20

I'd like to generate a bunch of keys for long term storage on my MacBook.

What's a good way to:

  1. measure the amount of entropy and ensure it is sufficient before each key is generated, and
  2. increase the entropy if needed?

Something similar to Linux's /dev/urandom and /dev/random

Brian Armstrong
  • 1,015
  • 2
  • 11
  • 16
  • 3
    This is off-topic, and needs to be migrated to Security SE, but I'll answer quickly the first question: `/dev/random` will block until the system estimates it has the entropy you asked for, so all you have to do is read and wait (if you don't want to block, there are system calls to get the current estimated entropy). – Thomas Sep 20 '13 at 00:36
  • 4
    This question appears to be off-topic because it is about software use of cryptography. – Thomas Sep 20 '13 at 00:37
  • This question appears off-topic because it is about a specific operating system environment use of cryptography. Of the three sets which this question clearly belongs to, the Operating System looks like the stronger discriminant. I'd suggest a migration on `AskDifferent`. – dan Sep 20 '13 at 08:01

2 Answers2

25

First, note that on OS X, /dev/random and /dev/urandom have the same behavior; /dev/urandom is provided as a compatibility measure with Linux. So, while you will see much advice online to use /dev/random because it will block if insufficient entropy is available, that is not the case under OS X.

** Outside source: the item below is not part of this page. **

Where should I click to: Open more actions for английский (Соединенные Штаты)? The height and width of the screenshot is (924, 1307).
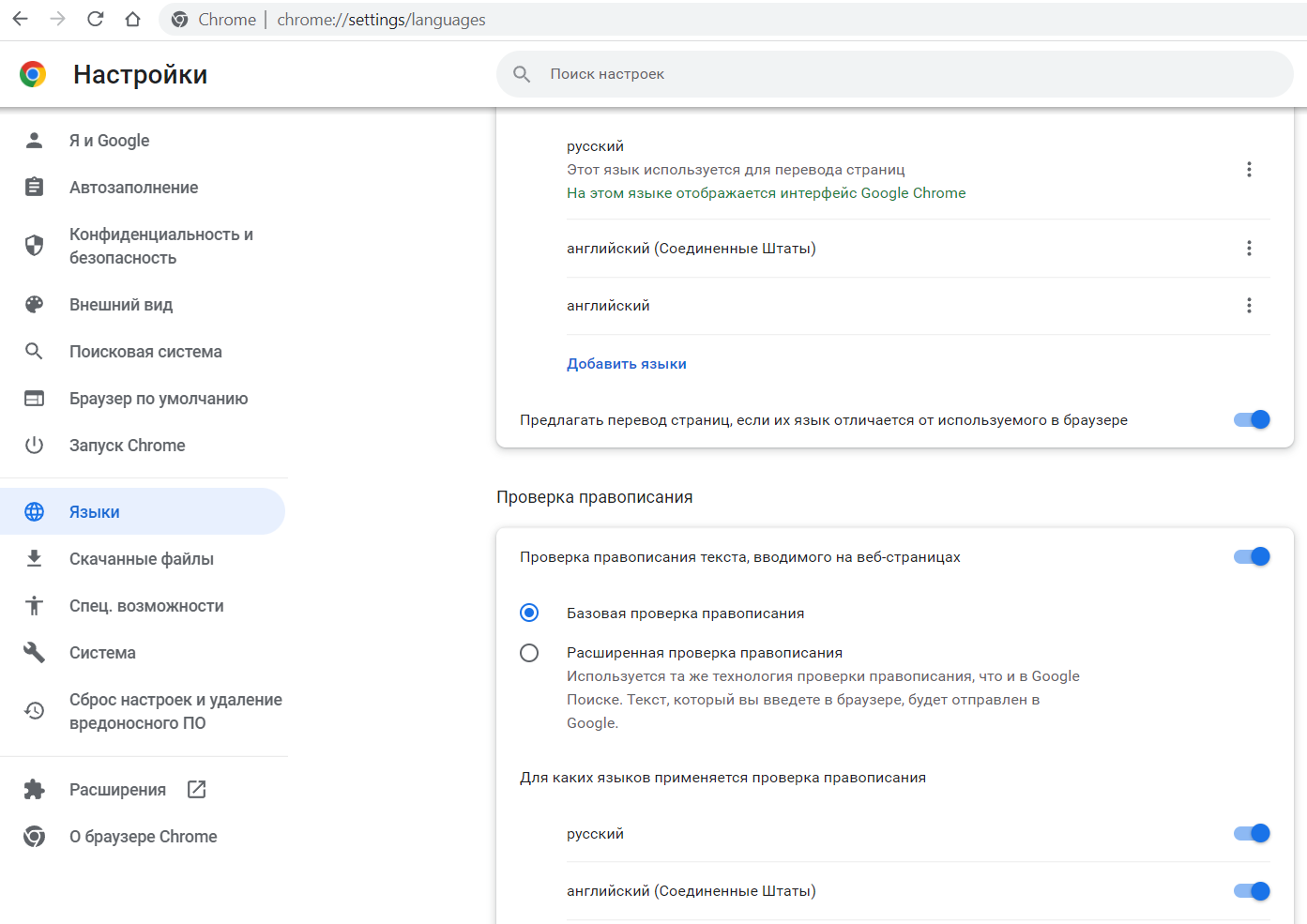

/dev/random uses the Yarrow CSPRNG (developed by Schneier, Kelsey, and Ferguson). According to the random(4) manpage, the CSPRNG is regularly fed entropy by the 'SecurityServer' daemon. Unlike Linux, reading values from /dev/urandom does not exhaust an entropy "pool" and then fall back on a CSPRNG. Instead, Yarrow has a long-term state and is reseeded regularly from entropy collected in two different pools (a fast and slow pool), and reading from /dev/random pulls directly from the CSPRNG.

Still, the random(4) manpage notes:

If the SecurityServer system daemon fails for any reason, output quality will suffer over time without any explicit indication from the random device itself.

which makes one feel very unsafe. Furthermore, it does not appear that OS X exposes a Linux-style /proc/sys/kernel/random/entropy_avail interface, so there is no way to measure how much entropy the SecurityServer daemon has fed Yarrow, nor does there appear to be a way to obtain the current size of the entropy pools.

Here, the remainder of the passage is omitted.